President and Alternate Governor of the Nashville Predators
- In office September 7, 2010 – July 14, 2023
- Succeeded by: Michelle Kennedy

Interim CEO of the Tampa Bay Lightning
- In office January 2009-September 2010

COO of the Tampa Bay Lightning
- In office May 1999-December 2008

SVP of Sales & Marketing Unity Motion
- In office July 1997-April 1999

General Manager Volume Services
- In office April 1989-July 1997
- Preceded by: Joe Ambrose
- Succeeded by: Eric Wooden

Personal details
- Born: 1968 (age 57–58) Long Island, New York, USA
- Spouse: Tracey Manning
- Children: 4 Steven, Matthew, Amy and Jessie
- Education: State University of New York

= Sean Henry (administrator) =

American ice hockey executive

Sean Henry (born 1968 on Long Island) is the Chief Executive Officer (CEO) of the National Hockey League's Nashville Predators.

==Biography==
Henry worked his way up from the concession stands at Jones Beach State Parks to executive-level positions within the NHL. In May 1999, he became the COO of the Tampa Bay Lightning, a role he held permanently until December 2008 and on a consulting basis from January 2009 to August 2010. In 2004, the Lightning won the Stanley Cup against the Calgary Flames and Henry was among those who had their name engraved on the Cup. He joined the Nashville Predators franchise in 2010, assuming his role of President and Alternate Governor on September 7 of that year. Michelle Kennedy became the new President and Alternate Governor on July 14, 2023, allowing Henry to focus on his role as CEO and the organization's growing sports and entertainment portfolio.

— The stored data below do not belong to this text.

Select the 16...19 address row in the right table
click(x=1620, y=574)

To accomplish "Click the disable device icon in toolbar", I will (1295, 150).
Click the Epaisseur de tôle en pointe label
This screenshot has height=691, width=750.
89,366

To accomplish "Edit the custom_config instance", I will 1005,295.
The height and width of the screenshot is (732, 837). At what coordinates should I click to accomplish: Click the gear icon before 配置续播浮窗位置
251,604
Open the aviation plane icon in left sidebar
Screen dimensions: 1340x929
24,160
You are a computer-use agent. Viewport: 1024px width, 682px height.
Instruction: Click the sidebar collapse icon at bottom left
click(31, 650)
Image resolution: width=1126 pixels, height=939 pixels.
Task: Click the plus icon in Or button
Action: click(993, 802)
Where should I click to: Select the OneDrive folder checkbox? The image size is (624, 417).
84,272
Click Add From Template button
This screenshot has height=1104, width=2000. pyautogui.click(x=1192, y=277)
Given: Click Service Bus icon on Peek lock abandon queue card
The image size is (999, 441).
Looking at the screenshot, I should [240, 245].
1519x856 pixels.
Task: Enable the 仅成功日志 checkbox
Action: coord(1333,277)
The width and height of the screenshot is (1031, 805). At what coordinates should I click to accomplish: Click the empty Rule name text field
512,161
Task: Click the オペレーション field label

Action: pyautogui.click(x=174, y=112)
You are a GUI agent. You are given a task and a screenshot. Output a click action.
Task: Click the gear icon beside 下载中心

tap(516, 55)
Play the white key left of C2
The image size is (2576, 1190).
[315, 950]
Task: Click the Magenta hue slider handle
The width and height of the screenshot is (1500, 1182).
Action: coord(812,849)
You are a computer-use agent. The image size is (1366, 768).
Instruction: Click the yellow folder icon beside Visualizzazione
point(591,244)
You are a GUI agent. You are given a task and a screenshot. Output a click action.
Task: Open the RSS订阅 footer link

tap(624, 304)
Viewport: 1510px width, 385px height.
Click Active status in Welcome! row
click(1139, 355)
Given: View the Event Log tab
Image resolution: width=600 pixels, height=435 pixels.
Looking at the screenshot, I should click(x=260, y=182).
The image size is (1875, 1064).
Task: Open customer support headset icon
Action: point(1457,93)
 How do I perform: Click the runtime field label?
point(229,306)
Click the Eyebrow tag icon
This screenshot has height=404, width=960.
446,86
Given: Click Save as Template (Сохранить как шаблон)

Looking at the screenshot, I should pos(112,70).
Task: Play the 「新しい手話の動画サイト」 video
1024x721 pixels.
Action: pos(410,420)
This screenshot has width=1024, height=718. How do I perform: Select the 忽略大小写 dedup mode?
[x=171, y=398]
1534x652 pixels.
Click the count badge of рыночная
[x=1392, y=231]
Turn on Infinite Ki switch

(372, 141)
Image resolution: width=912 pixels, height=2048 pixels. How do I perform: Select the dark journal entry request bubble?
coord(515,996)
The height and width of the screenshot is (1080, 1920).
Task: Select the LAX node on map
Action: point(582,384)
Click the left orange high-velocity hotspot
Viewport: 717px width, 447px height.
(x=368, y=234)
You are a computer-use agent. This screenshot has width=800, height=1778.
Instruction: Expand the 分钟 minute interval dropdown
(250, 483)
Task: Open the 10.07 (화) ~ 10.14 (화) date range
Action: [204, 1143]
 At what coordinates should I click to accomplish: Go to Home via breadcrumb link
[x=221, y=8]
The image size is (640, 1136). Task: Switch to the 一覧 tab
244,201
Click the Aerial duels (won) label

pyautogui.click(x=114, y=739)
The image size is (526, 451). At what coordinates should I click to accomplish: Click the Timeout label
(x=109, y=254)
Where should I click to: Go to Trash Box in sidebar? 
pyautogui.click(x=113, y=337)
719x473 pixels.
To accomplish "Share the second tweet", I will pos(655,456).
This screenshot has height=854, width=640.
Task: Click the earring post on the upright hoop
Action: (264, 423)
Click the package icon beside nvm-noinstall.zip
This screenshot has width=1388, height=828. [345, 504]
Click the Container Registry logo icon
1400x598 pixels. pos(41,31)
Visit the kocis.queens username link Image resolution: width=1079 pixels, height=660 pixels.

A Long Island native, Henry attended the State University of New York for his Bachelor's degree. He is the uncle of M3 Technology's COO Michael Caton. Henry and wife Tracey live in Franklin, Tennessee, have four children, and one grand daughter. They are active in their children's schools, activities and countless charities; The Weaver Center, The YWCA, Monroe Carrell Jr. Children's Hospital at Vanderbilt, College scholarships, Wings of Liberty among countless other initiatives.